**Document segment:**
Child Labour in India
India is a land of high population and rate of poverty is very high making it an essential for small children to engage themselves in child labour. There are millions of children who face the wrath of child labour in India. According to India’s Census 2001, child labour is defined as participation of any child below the age of 17 years in economically unproductive activity without getting proper wage and benefits of it. There are many laws and acts passed to prohibit child labour in India. The Factories Act of 1948 prohibits employing children below the age of 14 in any factory. The Mines Act of 1952 prohibits children below the age of 18 years to be employed in mines as labour. The Child and Adolescent Labour Act of 1986 was amended that prevents employment of children below 14 years in any occupation except for non-hazardous family work and as child artist. These are few laws and regulations that are passed to protect the rights of children and prevent child labour.
Reasons behind Child Labour
India is a densely populated country and not everyone is privileged with richness and comfortable living. There are many factors that push the innocent children into the trap of child labour and destroy their childhood. Lot of issues combine together and lead to alarming increase in child labour. Some of the prominent cause of child labour is given below
- The first and most common reason for child labour is high poverty rate. Millions of people in India fall under the poverty line with parents unable to afford one meal a day and this make it a causative factor for child labour.
- Lack of proper education and schools in rural areas is another reason of increasing child labour. Quality schooling and facilities lack in rural setup and this drives the children into child labour for extra income.
- Bonded child labour is another reason for increasing child labour where parents sign an agreement with a creditor for loan and in return send their children to work as labour for credit repayment. This calls for very cheap labour and makes child labour more prominent. Although Bonded Labour System (Abolition)Act of 1976 is passed to stop bonded child labour, hardly anyone pays heed to it.
- Low Parental Education is another factor that raises child labour level because low education calls for low income and in order to make end meet, children are forced into such situation.

**Dataset:**
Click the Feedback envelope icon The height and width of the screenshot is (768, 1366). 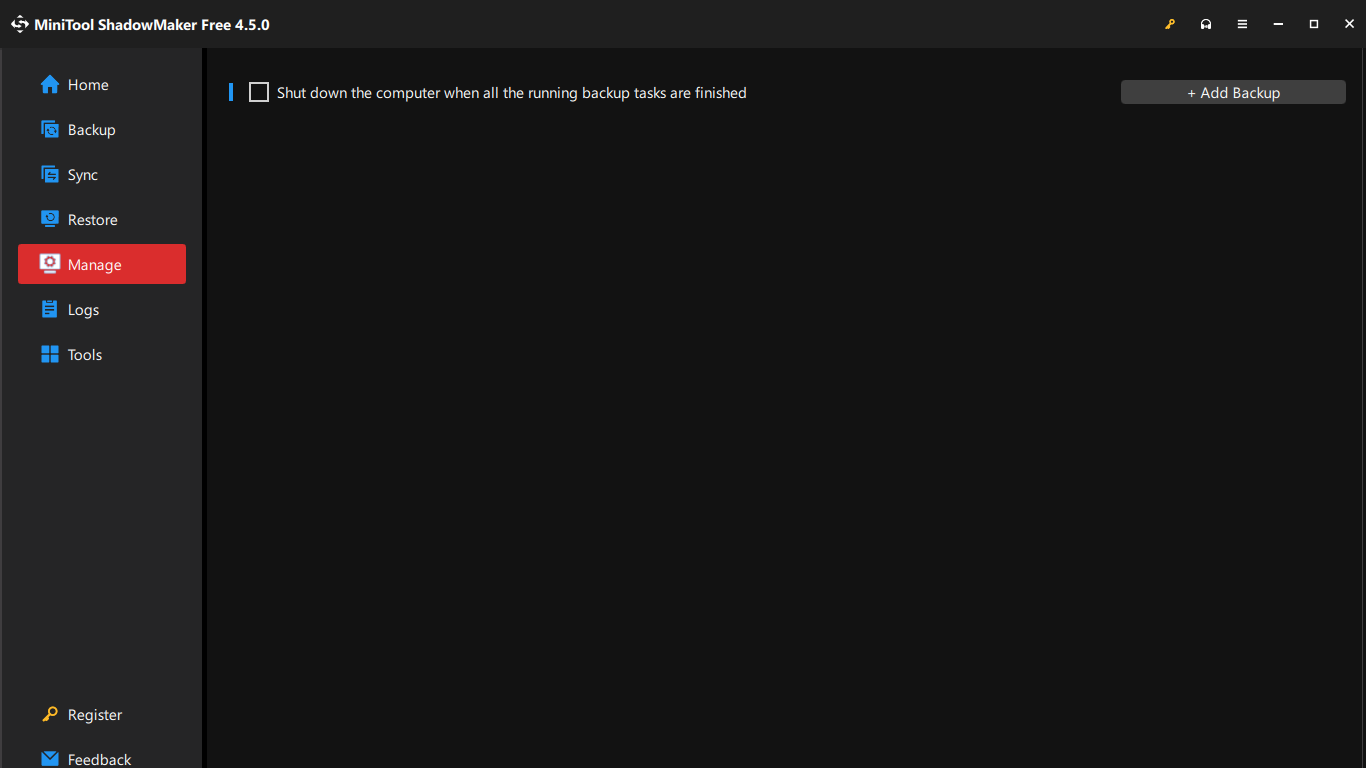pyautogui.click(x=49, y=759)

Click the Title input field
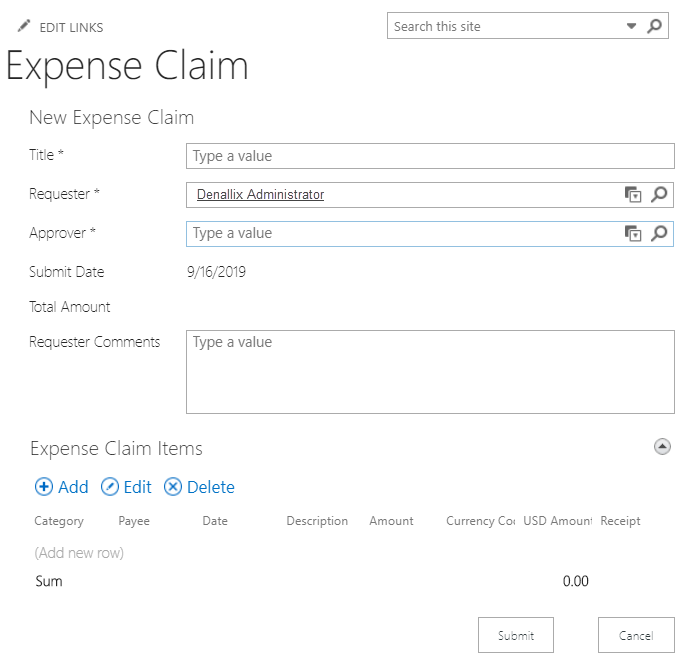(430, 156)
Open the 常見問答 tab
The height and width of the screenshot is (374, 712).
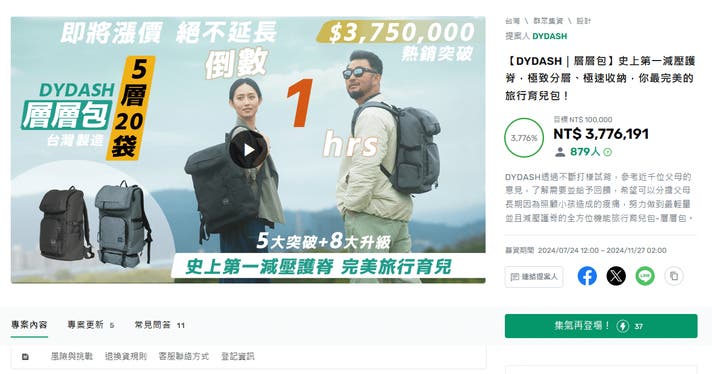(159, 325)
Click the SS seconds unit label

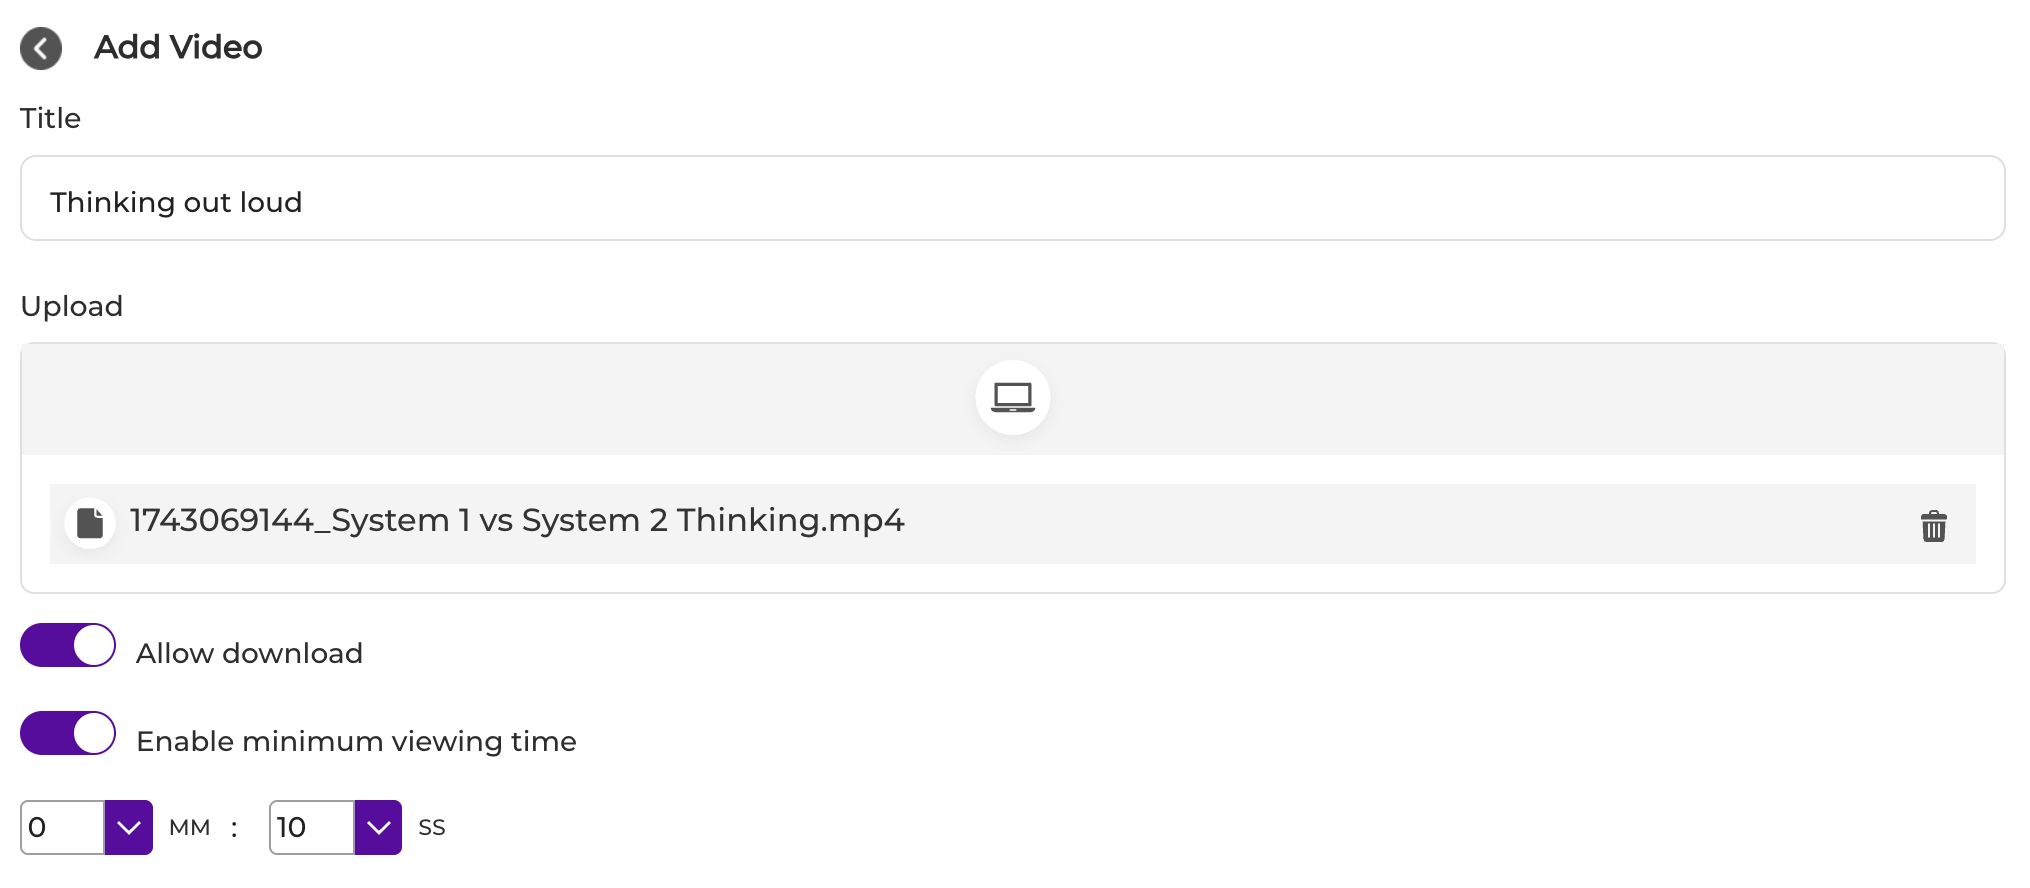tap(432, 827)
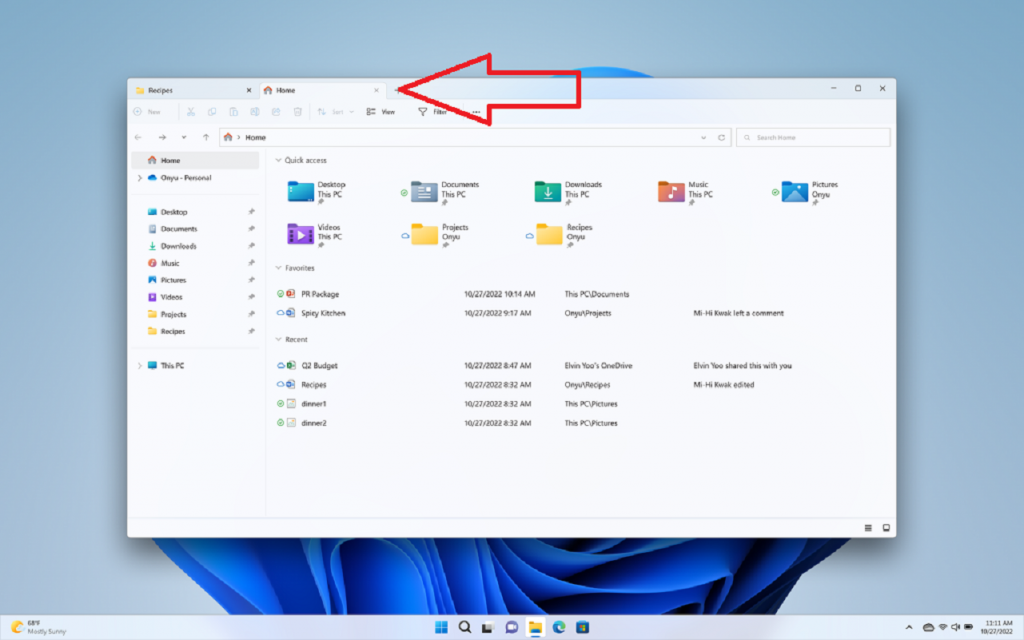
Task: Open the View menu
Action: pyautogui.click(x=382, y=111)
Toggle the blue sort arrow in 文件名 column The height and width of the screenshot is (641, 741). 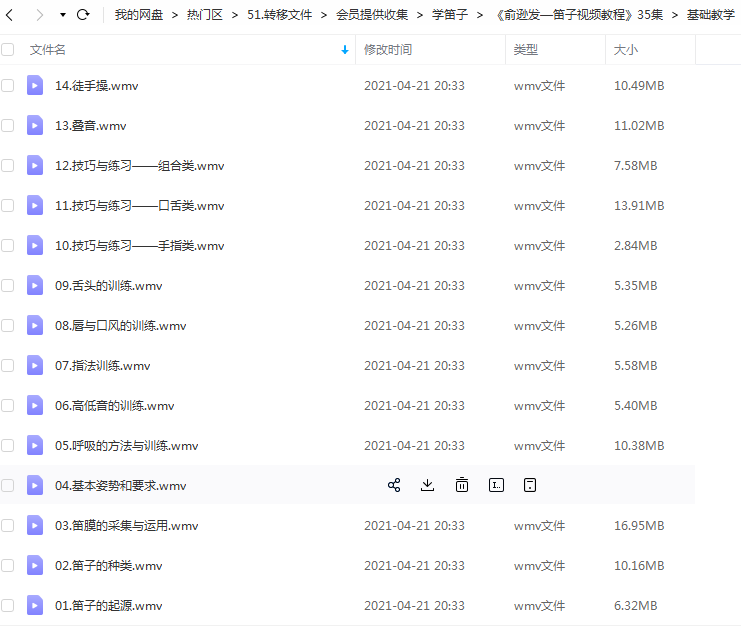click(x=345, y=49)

**Exercise goal:** Reproduce word for word everything in the text on child labor in India from "- Lack of proper" down to "heed to it.". The rows come from a separate source and have no connection to the text on child labor in India.

**Finished exercise:**
- Lack of proper education and schools in rural areas is another reason of increasing child labour. Quality schooling and facilities lack in rural setup and this drives the children into child labour for extra income.
- Bonded child labour is another reason for increasing child labour where parents sign an agreement with a creditor for loan and in return send their children to work as labour for credit repayment. This calls for very cheap labour and makes child labour more prominent. Although Bonded Labour System (Abolition)Act of 1976 is passed to stop bonded child labour, hardly anyone pays heed to it.